Primeiras impressões no regresso
José Mourinho regressou ao Benfica 25 anos depois e, no primeiro jogo, não escondeu que gostou do que viu, sobretudo na segunda parte. O treinador pediu à equipa mais ousadia ao intervalo, mas preferiu manter os pés assentes no chão.
“Houve coisas que nós fizemos e que, jogando praticamente com os mesmos jogadores, fizemos coisas diferentes. Agradeço aos jogadores o profissionalismo, a forma como representam o clube e à forma como me receberam. Se tivéssemos perdido, era um desastre em termos de pontuação, ganhando não era fenomenal mas era o melhor que podíamos. Disse-lhes no fim do jogo: ‘Foi bom, mas não foi nada de extraordinário. Despachem-se que amanhã temos treino’.”
Sem guerras com o FC Porto
Depois da vitória, Mourinho garantiu que não veio para criar polémicas com antigos rivais. O técnico afirmou ter falado com André Villas-Boas e Frederico Varandas após a assinatura do contrato, e sublinhou que a sua missão é apenas treinar.

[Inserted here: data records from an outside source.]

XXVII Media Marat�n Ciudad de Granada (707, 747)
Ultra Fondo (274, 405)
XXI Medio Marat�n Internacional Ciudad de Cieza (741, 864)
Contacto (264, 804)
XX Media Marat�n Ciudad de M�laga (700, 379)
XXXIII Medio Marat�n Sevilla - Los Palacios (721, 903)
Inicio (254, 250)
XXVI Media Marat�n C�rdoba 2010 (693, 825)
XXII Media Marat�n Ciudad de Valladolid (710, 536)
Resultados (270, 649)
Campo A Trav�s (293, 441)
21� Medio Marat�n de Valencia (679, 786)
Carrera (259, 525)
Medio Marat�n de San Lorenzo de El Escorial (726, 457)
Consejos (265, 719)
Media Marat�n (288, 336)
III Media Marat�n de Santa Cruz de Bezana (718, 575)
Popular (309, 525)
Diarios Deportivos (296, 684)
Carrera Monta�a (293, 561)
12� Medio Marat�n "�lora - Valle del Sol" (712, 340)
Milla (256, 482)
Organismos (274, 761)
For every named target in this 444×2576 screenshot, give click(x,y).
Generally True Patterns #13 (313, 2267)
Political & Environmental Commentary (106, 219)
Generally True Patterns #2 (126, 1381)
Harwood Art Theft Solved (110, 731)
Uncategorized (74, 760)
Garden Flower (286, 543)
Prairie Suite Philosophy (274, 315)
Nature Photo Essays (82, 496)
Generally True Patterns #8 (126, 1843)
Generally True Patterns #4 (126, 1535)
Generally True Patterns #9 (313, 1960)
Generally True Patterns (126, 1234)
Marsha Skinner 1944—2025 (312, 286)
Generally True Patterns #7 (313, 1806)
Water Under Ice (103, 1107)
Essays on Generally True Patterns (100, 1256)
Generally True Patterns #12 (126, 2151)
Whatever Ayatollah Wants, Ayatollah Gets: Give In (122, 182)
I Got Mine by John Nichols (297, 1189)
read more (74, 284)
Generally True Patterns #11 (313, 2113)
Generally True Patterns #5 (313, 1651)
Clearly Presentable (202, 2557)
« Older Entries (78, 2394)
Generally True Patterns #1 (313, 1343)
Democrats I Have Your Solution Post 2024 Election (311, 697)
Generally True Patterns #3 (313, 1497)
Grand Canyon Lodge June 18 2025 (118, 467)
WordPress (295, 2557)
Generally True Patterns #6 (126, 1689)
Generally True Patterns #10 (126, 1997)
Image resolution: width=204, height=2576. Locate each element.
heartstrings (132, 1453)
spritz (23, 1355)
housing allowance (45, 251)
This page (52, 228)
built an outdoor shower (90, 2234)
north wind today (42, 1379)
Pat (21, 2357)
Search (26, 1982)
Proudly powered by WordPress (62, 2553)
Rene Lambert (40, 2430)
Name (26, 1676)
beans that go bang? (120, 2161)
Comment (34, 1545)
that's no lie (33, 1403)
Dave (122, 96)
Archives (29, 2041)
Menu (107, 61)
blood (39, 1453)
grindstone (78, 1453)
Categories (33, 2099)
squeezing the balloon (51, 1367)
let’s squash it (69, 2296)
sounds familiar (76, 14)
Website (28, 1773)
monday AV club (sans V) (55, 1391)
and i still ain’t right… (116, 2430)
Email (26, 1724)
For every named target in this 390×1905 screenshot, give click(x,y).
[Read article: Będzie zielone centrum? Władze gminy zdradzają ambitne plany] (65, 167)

“Eu não vim para o Benfica para chatear o FC Porto, vim para usufruir do facto de treinar um clube grande, com ambições grandes. Espero que não fiquem chateados comigo. Depois de vir para o Benfica, falei com o Villas-Boas e com o Varandas, o presidente do Sporting. O facto de ser treinador do Benfica não significa que vim para fazer guerra. Se acho que vou ser ovacionado novamente no Dragão, obviamente que não. O FC Porto é parte importantíssima da minha história e eu da do Porto. (…) Os adeptos tiveram aquela receção fantástica para comigo, que acho que mereço, mas inimigos em 90 minutos… mas inimigos desportivos, não gosto de nada mais do que isso. O FC Porto quer ganhar e eu quero ganhar. Nada mais do que isso.”
Futuro incerto para além de 2027
Por fim, Mourinho falou ainda sobre a possibilidade de no futuro ser selecionador nacional, mas também deixou em aberto a continuidade no Benfica para lá de 2027.
“Quando tiver 80 anos voltarei a Portugal definitivamente mas isto não é voltar a Portugal definitivamente, isto é um contrato de dois anos com o Benfica e depois eu e o Benfica decidiremos se é para continuar ou não. Vim para aqui para trabalhar, para sentir exigência e para me pôr à prova porque eu esqueço-me do que aconteceu nos últimos 25 anos. Estou super contente pela responsabilidade de treinar um grande clube como este, não pelo facto de regressar a Portugal.”